*Exercise directions*.
Retype the records below so that each one matches exactly.

*Recorded data*.

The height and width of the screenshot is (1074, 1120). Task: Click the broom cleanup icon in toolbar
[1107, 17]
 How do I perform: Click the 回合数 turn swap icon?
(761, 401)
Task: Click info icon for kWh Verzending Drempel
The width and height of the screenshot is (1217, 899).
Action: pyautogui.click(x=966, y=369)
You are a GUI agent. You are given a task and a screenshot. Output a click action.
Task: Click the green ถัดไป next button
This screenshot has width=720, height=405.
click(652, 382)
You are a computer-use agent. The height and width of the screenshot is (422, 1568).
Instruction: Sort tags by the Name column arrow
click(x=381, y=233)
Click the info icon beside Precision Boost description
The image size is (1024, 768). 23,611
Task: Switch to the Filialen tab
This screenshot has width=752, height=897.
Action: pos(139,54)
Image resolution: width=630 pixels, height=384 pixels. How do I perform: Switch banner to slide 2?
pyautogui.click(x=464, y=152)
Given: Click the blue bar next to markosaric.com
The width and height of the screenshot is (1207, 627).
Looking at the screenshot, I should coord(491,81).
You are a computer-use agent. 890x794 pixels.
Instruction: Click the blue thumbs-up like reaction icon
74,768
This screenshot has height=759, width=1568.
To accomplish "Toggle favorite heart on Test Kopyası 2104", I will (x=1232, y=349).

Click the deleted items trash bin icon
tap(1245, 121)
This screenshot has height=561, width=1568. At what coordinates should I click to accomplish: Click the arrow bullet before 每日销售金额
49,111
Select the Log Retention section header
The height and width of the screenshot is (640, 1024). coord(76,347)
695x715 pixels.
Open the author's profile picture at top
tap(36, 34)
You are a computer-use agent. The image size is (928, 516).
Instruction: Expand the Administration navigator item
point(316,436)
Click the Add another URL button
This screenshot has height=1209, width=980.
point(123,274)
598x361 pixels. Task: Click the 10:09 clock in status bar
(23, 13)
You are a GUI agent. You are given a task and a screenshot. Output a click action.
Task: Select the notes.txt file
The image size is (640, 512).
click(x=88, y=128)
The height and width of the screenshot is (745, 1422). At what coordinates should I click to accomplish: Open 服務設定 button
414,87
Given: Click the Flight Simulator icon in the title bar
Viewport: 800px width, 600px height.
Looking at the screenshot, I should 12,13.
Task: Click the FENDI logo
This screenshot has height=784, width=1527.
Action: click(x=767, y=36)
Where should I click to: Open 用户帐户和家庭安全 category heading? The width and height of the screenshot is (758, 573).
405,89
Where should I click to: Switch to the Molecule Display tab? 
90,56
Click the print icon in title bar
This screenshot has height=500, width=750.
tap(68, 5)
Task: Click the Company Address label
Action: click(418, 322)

*Reply*.
The height and width of the screenshot is (1074, 1120). Task: Click the broom cleanup icon in toolbar
[1107, 17]
 How do I perform: Click the 回合数 turn swap icon?
(761, 401)
Task: Click info icon for kWh Verzending Drempel
The width and height of the screenshot is (1217, 899).
Action: pyautogui.click(x=966, y=369)
You are a GUI agent. You are given a task and a screenshot. Output a click action.
Task: Click the green ถัดไป next button
This screenshot has width=720, height=405.
click(652, 382)
You are a computer-use agent. The height and width of the screenshot is (422, 1568).
Instruction: Sort tags by the Name column arrow
click(x=381, y=233)
Click the info icon beside Precision Boost description
The image size is (1024, 768). 23,611
Task: Switch to the Filialen tab
This screenshot has width=752, height=897.
Action: pos(139,54)
Image resolution: width=630 pixels, height=384 pixels. How do I perform: Switch banner to slide 2?
pyautogui.click(x=464, y=152)
Given: Click the blue bar next to markosaric.com
The width and height of the screenshot is (1207, 627).
Looking at the screenshot, I should coord(491,81).
You are a computer-use agent. 890x794 pixels.
Instruction: Click the blue thumbs-up like reaction icon
74,768
This screenshot has height=759, width=1568.
To accomplish "Toggle favorite heart on Test Kopyası 2104", I will (x=1232, y=349).

Click the deleted items trash bin icon
tap(1245, 121)
This screenshot has height=561, width=1568. At what coordinates should I click to accomplish: Click the arrow bullet before 每日销售金额
49,111
Select the Log Retention section header
The height and width of the screenshot is (640, 1024). coord(76,347)
695x715 pixels.
Open the author's profile picture at top
tap(36, 34)
You are a computer-use agent. The image size is (928, 516).
Instruction: Expand the Administration navigator item
point(316,436)
Click the Add another URL button
This screenshot has height=1209, width=980.
point(123,274)
598x361 pixels. Task: Click the 10:09 clock in status bar
(23, 13)
You are a GUI agent. You are given a task and a screenshot. Output a click action.
Task: Select the notes.txt file
The image size is (640, 512).
click(x=88, y=128)
The height and width of the screenshot is (745, 1422). At what coordinates should I click to accomplish: Open 服務設定 button
414,87
Given: Click the Flight Simulator icon in the title bar
Viewport: 800px width, 600px height.
Looking at the screenshot, I should 12,13.
Task: Click the FENDI logo
This screenshot has height=784, width=1527.
Action: click(x=767, y=36)
Where should I click to: Open 用户帐户和家庭安全 category heading? The width and height of the screenshot is (758, 573).
405,89
Where should I click to: Switch to the Molecule Display tab? 
90,56
Click the print icon in title bar
This screenshot has height=500, width=750.
tap(68, 5)
Task: Click the Company Address label
Action: click(418, 322)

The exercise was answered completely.